### DATASET RECORDS:

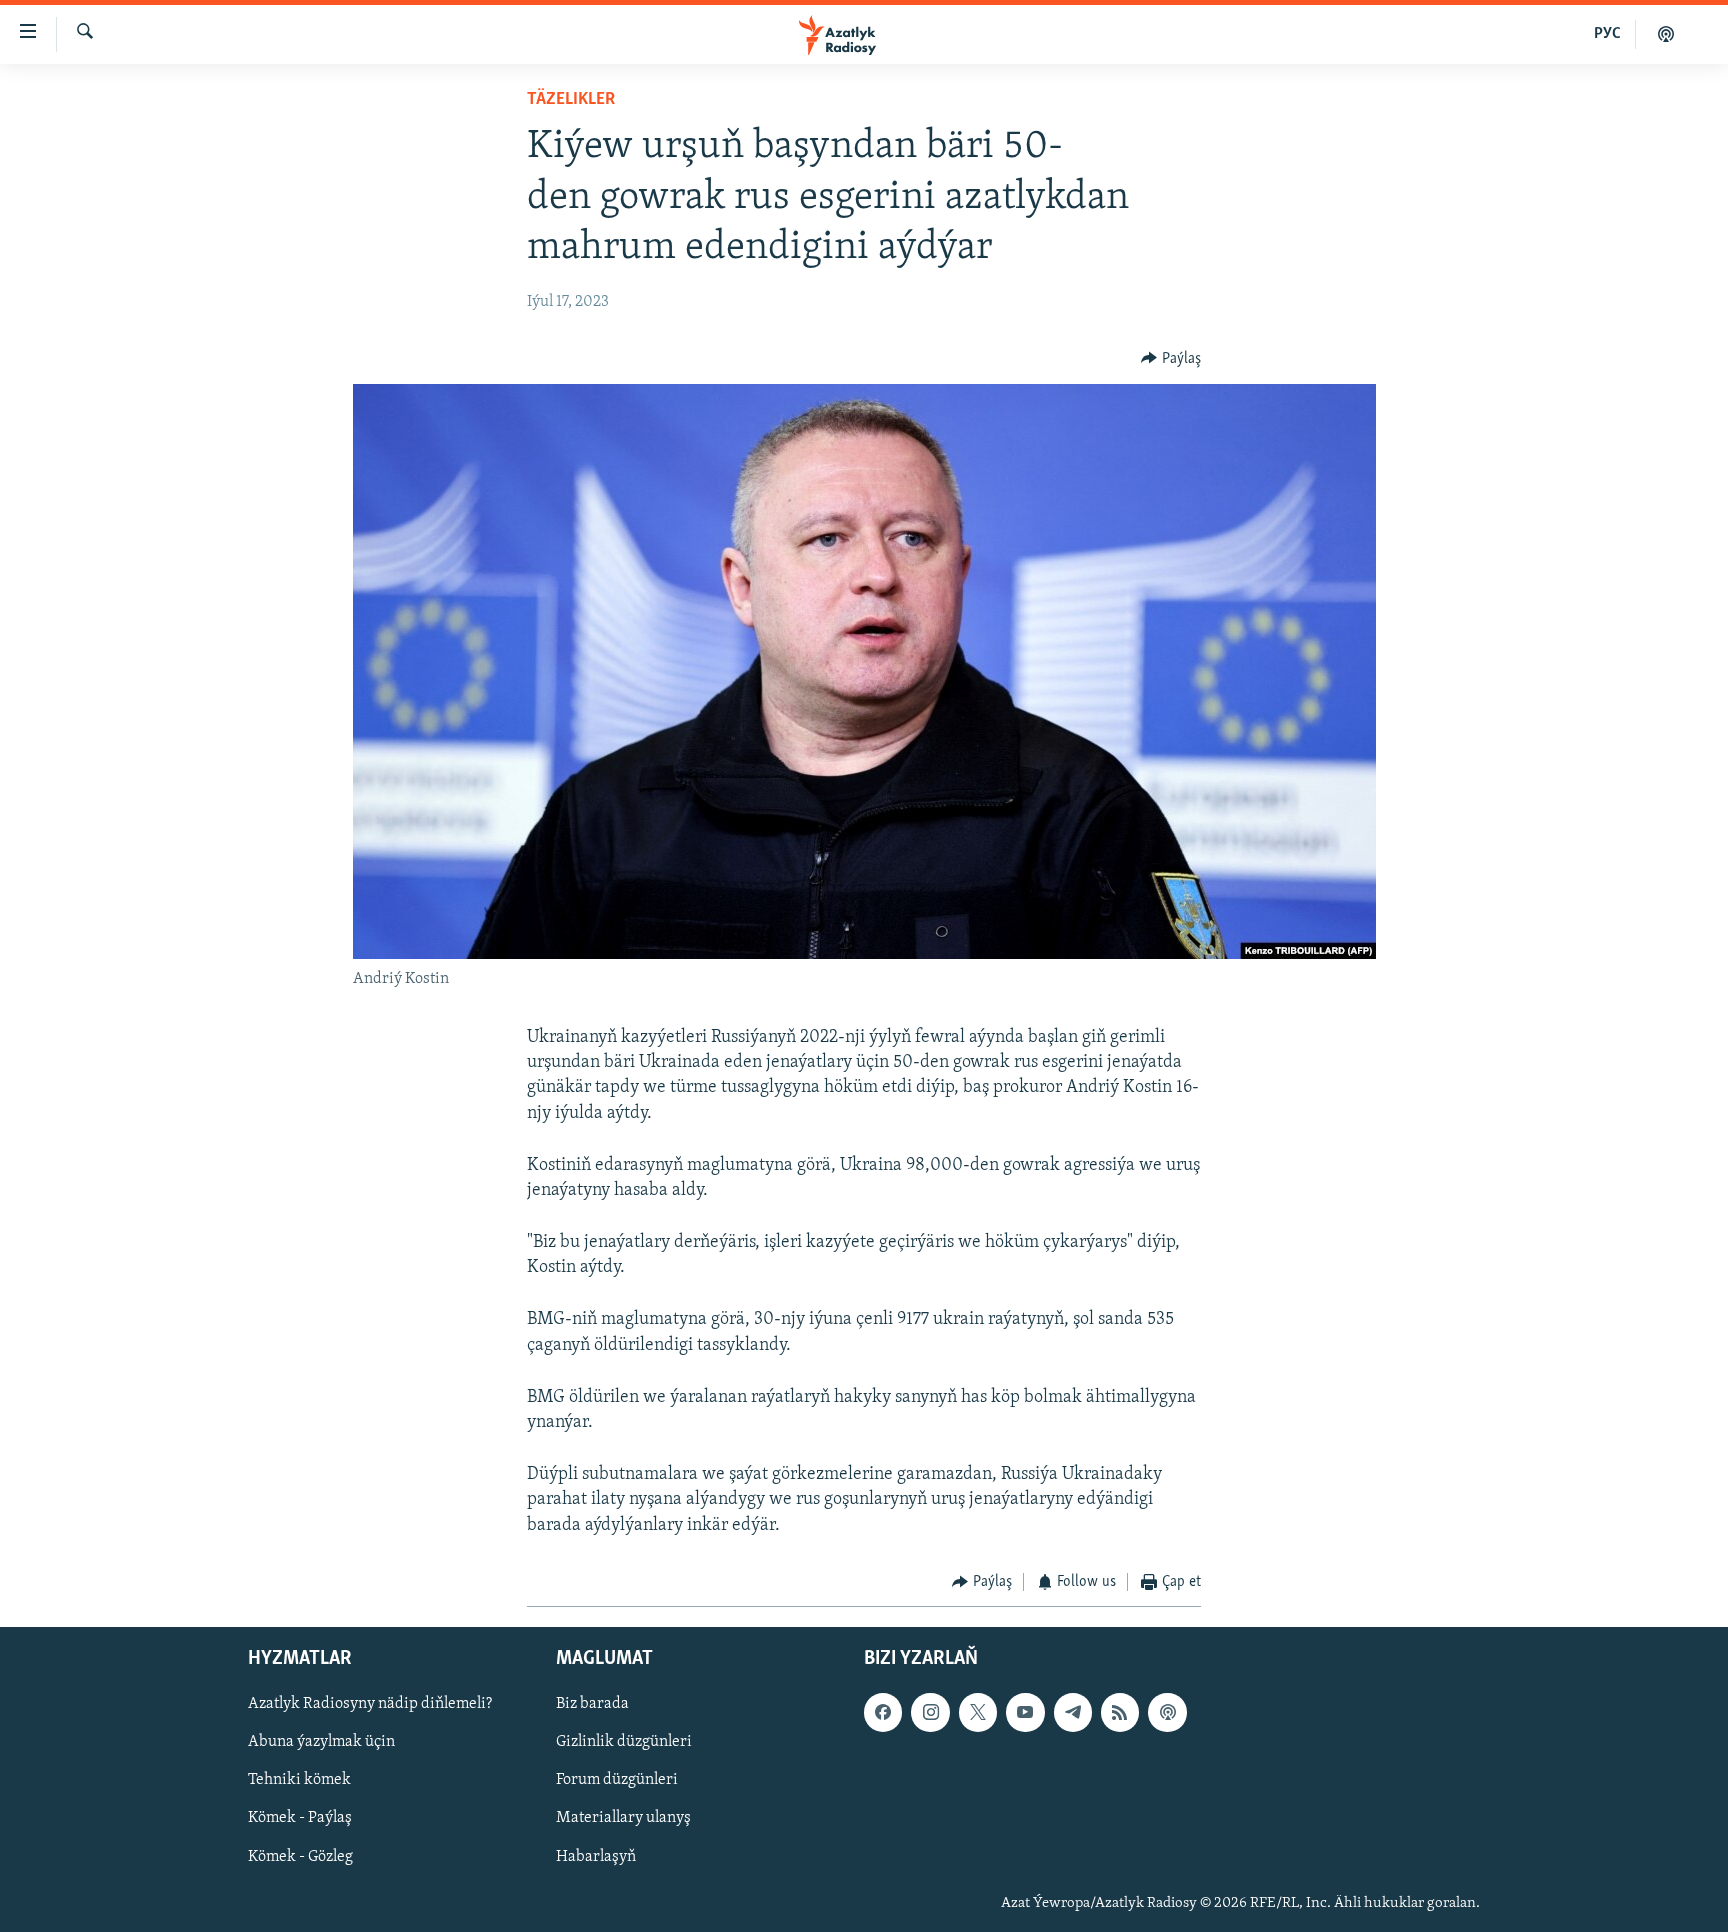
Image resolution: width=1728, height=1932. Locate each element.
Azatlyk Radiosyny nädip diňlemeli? (370, 1705)
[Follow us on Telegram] (1073, 1713)
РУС (1607, 34)
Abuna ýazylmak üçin (321, 1743)
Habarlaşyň (596, 1857)
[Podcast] (1167, 1713)
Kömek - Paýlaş (300, 1819)
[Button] (1171, 359)
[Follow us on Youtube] (1025, 1713)
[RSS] (1120, 1713)
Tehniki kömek (299, 1781)
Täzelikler (571, 100)
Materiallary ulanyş (623, 1819)
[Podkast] (1666, 34)
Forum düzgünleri (617, 1781)
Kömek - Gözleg (300, 1857)
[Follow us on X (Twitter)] (978, 1713)
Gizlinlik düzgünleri (624, 1743)
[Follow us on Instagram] (930, 1713)
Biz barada (592, 1705)
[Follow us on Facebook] (883, 1713)
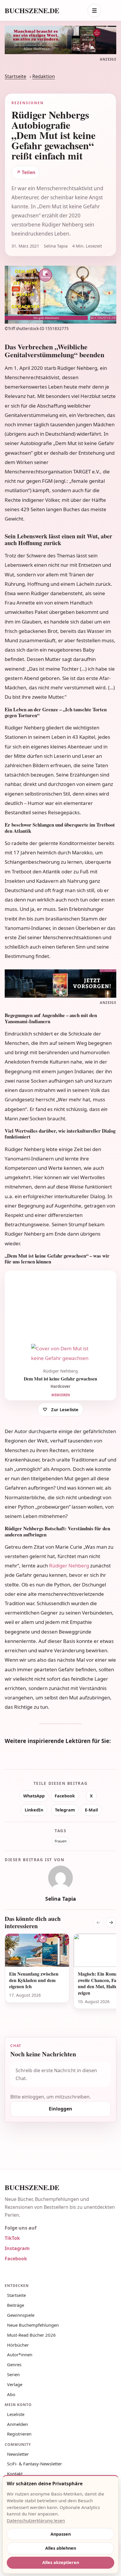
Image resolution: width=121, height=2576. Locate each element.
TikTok (12, 2238)
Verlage (14, 2384)
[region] (60, 1978)
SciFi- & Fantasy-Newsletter (34, 2464)
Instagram (17, 2248)
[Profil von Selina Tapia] (60, 1878)
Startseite (15, 76)
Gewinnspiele (20, 2315)
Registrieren (19, 2434)
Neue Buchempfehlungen (33, 2325)
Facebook (65, 1796)
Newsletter (18, 2454)
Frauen (61, 1840)
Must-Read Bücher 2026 (31, 2335)
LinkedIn (34, 1810)
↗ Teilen (26, 172)
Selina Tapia (60, 1898)
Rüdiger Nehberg (69, 1565)
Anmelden (17, 2424)
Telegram (65, 1810)
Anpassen (61, 2534)
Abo (11, 2394)
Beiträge (15, 2305)
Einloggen (60, 2109)
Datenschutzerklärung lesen (36, 2520)
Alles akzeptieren (60, 2562)
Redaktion (43, 76)
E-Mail (91, 1810)
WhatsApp (34, 1796)
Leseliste (15, 2414)
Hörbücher (18, 2345)
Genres (14, 2364)
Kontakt (15, 2474)
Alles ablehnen (60, 2548)
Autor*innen (19, 2354)
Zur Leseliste (64, 1409)
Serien (13, 2374)
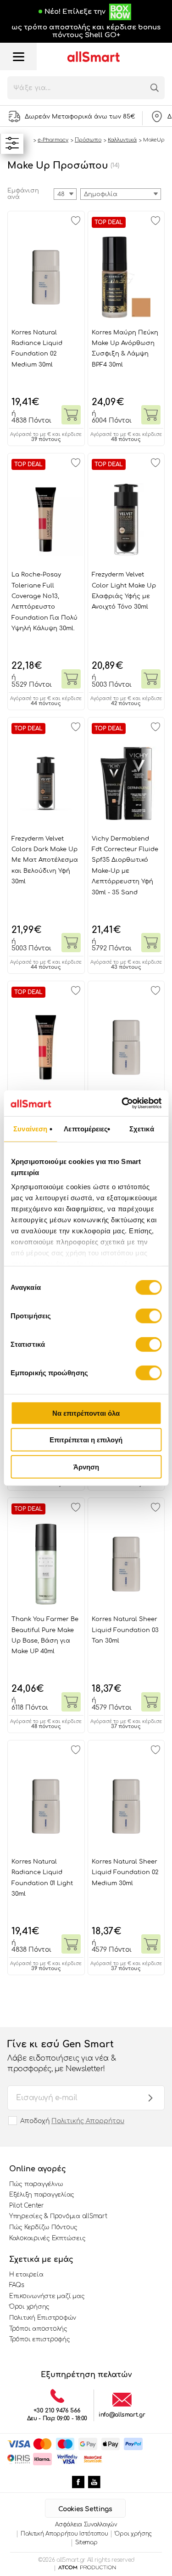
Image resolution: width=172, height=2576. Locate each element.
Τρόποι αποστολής (38, 2329)
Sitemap (86, 2542)
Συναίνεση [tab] (30, 1128)
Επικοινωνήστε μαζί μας (46, 2296)
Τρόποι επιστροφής (39, 2339)
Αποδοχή (72, 2121)
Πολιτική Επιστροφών (42, 2318)
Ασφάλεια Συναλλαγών (86, 2524)
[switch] (148, 1315)
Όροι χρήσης (29, 2307)
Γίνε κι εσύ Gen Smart (61, 2056)
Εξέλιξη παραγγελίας (41, 2195)
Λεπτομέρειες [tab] (86, 1128)
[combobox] (120, 194)
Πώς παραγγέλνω (36, 2184)
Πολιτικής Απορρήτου (87, 2121)
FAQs (16, 2285)
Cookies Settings (85, 2509)
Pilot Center (26, 2206)
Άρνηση (86, 1466)
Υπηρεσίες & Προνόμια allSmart (58, 2216)
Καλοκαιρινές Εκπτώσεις (47, 2238)
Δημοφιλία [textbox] (100, 194)
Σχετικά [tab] (141, 1128)
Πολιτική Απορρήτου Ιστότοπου (64, 2534)
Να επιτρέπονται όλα (86, 1413)
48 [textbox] (61, 194)
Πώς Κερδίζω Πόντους (43, 2227)
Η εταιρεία (26, 2274)
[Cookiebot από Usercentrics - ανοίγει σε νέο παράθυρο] (122, 1103)
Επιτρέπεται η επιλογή (86, 1440)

### TO DO:
What is needed is an exact copy of the lines from the one containing "Η εταιρεία (26, 2274)" through the last line of the records, and nothing else.

### TASK ANSWER:
Η εταιρεία (26, 2274)
[Cookiebot από Usercentrics - ανοίγει σε νέο παράθυρο] (122, 1103)
Επιτρέπεται η επιλογή (86, 1440)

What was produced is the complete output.